Photography in natural colors was first achieved by the Scottish scientist James Clerk Maxwell (1831–1879) as early as in 1861, but the autochrome process of the brothers Lumière from 1907 was the first moderate commercial success. The Russian photographer Sergey Prokudin-Gorsky (1863–1944) developed some early techniques for taking color photographs and documented the Russian Empire between 1909 and 1915. Color photography progressed with research in synthetic organic chemistry of dyestuffs and the Eastman Kodak Company produced Kodachrome in 1935, yet it did not become cheap and accessible enough to become the standard until the second half of the twentieth century. Black and white photography remains in use to this day for certain artistic purposes, for instance portraits.
While photography was of great use in arts and entertainment, it became an invaluable tool in numerous scientific disciplines, from medicine via geology and botany to archaeology and astronomy, since it can detect and record things that the human eye cannot see. The Austrian physicist and philosopher Ernst Mach (1838–1916) used it for his investigations in the field of supersonic velocity, and from the 1870s developed photographic techniques for the measurement of shock waves. The Englishman Eadweard J. Muybridge (1830–1904) and the Frenchman Étienne-Jules Marey (1830–1904) invented new ways of recording movement.
In the late twentieth and early twenty-first centuries, traditional photography was gradually replaced by digital techniques. Asian and especially Japanese companies such as Sony played a major role in the digitalization of music, movies and photography, in addition to Western ones. However, with the creation of photography in early nineteenth century, advances in chemistry were crucial.

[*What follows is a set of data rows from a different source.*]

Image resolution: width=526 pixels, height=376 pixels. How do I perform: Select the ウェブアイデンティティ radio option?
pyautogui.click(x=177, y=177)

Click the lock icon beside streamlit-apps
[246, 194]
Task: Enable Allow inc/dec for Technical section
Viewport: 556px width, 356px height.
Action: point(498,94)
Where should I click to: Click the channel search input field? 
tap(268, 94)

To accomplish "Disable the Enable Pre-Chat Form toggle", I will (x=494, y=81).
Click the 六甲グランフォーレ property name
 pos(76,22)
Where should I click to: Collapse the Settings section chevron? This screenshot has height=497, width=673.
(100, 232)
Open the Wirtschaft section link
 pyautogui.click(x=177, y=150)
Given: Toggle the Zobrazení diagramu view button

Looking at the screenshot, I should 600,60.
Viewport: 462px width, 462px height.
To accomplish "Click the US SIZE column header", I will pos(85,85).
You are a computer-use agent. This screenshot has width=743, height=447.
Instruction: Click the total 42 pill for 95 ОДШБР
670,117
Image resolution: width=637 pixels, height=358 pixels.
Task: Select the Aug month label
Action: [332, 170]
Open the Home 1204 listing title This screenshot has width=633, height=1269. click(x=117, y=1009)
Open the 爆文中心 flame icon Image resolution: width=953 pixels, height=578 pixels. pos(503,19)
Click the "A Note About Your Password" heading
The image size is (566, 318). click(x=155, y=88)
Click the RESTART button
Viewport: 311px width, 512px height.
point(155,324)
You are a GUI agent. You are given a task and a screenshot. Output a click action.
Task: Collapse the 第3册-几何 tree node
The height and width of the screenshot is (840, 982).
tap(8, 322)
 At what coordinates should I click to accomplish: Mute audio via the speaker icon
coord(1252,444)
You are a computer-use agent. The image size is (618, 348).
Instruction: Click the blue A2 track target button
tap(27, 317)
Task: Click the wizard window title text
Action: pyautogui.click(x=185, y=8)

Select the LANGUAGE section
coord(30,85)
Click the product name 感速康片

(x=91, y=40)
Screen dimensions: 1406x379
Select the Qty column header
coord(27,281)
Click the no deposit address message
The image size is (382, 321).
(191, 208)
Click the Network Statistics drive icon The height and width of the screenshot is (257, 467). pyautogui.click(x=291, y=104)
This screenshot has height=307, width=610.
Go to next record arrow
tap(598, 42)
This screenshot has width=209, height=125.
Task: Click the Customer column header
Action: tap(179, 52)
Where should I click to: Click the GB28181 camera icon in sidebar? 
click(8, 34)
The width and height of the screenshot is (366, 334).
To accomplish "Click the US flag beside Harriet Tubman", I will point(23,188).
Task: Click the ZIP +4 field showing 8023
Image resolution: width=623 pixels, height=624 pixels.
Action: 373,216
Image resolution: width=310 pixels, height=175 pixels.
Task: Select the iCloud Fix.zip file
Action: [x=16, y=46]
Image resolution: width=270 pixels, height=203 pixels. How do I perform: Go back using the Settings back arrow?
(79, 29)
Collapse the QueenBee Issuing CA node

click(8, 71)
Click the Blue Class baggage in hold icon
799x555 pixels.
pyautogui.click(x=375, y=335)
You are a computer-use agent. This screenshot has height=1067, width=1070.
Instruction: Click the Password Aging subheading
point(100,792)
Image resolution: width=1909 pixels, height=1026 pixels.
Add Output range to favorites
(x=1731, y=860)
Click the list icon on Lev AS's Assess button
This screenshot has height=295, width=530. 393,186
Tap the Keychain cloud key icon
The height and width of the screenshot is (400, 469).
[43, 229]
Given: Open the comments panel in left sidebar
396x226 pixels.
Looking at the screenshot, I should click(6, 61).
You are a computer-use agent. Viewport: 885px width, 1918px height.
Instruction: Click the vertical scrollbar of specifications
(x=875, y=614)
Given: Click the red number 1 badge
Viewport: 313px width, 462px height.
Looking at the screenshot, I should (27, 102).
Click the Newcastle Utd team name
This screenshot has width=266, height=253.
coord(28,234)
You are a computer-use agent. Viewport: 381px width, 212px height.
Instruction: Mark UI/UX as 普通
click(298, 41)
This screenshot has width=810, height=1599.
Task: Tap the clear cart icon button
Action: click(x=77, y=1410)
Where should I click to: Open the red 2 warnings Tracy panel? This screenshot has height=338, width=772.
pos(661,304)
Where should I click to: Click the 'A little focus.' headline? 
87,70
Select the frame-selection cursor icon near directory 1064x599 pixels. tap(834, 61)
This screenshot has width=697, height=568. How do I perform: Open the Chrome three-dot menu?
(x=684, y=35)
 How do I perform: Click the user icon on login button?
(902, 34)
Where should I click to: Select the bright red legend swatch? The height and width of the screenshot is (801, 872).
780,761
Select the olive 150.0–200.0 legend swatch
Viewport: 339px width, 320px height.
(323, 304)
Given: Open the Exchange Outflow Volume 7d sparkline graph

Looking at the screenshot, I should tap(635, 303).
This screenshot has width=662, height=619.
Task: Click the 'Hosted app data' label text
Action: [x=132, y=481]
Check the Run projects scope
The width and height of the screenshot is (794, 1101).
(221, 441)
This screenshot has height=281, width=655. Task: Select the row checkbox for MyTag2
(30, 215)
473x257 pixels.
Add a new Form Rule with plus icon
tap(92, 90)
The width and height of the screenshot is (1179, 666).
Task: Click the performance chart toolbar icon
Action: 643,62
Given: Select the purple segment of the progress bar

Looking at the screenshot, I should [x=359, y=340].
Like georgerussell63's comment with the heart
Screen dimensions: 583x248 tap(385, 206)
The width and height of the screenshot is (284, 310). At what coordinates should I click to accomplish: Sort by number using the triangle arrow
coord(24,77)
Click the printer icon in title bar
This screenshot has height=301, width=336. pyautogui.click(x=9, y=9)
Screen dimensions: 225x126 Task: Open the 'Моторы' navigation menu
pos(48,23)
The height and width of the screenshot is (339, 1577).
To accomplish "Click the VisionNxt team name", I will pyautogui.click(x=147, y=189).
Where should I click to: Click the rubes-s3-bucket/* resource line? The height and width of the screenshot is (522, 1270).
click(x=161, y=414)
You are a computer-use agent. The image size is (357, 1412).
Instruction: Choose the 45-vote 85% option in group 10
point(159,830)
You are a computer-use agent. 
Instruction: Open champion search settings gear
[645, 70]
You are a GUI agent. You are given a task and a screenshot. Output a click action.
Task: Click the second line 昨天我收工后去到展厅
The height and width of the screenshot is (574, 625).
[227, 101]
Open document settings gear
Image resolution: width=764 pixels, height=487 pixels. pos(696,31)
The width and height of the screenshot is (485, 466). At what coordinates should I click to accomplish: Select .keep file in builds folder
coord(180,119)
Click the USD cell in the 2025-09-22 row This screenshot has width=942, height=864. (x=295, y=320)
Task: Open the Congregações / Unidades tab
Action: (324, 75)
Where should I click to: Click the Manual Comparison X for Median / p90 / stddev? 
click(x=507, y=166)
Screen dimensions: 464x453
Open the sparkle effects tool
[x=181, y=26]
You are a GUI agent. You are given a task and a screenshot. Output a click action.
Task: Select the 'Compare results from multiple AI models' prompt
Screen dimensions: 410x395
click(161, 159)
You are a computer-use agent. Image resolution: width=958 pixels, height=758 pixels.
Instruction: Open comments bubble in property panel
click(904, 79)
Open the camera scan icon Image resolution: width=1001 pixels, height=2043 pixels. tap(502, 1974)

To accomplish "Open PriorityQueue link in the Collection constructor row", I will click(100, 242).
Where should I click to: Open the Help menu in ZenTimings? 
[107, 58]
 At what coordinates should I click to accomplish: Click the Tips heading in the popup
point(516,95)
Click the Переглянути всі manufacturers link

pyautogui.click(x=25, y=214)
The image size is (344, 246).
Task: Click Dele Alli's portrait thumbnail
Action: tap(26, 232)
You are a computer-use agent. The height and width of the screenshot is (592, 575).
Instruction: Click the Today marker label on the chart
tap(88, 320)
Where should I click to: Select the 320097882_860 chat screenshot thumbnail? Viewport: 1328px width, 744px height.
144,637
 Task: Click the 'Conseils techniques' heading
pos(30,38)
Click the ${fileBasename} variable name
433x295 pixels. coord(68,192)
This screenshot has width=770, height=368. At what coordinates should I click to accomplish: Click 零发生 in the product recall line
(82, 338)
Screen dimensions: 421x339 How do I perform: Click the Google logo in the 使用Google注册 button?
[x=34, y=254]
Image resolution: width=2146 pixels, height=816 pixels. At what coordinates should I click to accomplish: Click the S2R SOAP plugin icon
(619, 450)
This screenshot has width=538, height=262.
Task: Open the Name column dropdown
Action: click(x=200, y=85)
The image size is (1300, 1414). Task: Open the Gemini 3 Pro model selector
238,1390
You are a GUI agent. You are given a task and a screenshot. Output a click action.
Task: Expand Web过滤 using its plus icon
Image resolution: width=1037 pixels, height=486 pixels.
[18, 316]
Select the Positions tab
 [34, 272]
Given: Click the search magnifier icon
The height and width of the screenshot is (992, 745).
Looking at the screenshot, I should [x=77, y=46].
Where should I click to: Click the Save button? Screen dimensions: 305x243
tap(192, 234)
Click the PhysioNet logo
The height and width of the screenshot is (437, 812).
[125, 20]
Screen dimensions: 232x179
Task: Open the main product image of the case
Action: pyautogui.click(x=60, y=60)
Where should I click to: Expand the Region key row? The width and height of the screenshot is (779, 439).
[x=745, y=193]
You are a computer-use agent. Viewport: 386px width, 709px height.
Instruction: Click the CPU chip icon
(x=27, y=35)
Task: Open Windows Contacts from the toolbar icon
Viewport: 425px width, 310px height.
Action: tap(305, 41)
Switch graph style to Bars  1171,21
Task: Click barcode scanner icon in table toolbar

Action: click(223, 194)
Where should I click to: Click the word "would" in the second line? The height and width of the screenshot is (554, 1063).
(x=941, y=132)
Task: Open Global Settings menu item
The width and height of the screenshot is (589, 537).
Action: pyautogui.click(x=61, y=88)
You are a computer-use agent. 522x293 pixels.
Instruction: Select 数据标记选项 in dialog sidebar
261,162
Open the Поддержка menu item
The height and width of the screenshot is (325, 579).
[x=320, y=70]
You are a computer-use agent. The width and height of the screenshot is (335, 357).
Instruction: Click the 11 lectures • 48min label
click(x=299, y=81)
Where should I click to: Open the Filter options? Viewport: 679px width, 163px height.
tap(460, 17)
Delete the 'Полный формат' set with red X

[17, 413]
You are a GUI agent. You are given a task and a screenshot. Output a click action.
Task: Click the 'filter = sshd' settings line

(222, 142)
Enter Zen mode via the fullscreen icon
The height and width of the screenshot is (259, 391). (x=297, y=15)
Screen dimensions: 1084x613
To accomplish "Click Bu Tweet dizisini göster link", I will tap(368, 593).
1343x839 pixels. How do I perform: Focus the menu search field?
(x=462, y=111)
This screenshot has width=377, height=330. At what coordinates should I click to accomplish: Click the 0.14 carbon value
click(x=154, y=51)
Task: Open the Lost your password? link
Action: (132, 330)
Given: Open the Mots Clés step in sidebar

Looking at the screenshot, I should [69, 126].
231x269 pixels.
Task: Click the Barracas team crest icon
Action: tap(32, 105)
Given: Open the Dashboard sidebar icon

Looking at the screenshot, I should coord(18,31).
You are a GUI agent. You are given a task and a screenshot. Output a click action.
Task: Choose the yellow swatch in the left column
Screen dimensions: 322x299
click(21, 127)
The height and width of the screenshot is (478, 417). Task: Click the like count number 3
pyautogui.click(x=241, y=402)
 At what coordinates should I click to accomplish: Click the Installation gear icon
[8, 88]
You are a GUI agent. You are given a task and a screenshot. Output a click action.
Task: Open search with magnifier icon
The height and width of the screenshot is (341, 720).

Chemistry developed out of medieval alchemy. In India, alchemy was used in serious metallurgy, medicine, leather tanning, cosmetics, dyes etc. The work of Chinese alchemists facilitated inventions such as gunpowder, which was to revolutionize warfare throughout the world. Although their views differed considerably in the details, scholars in Japan, China, Korea, India, the Middle East and Europe as late as the year 1750 would have agreed that "water" is an element, not a compound of hydrogen and oxygen as we know today. Likewise, the fact that "air" consists of a mixture of several substances was only fully grasped in the second half of the eighteenth century. The easiest way to date when chemistry was born, as distinct from alchemy, is when scholars started talking about "oxygen" instead of "water" as an element. This transition happened in Europe in the late eighteenth century, and only there.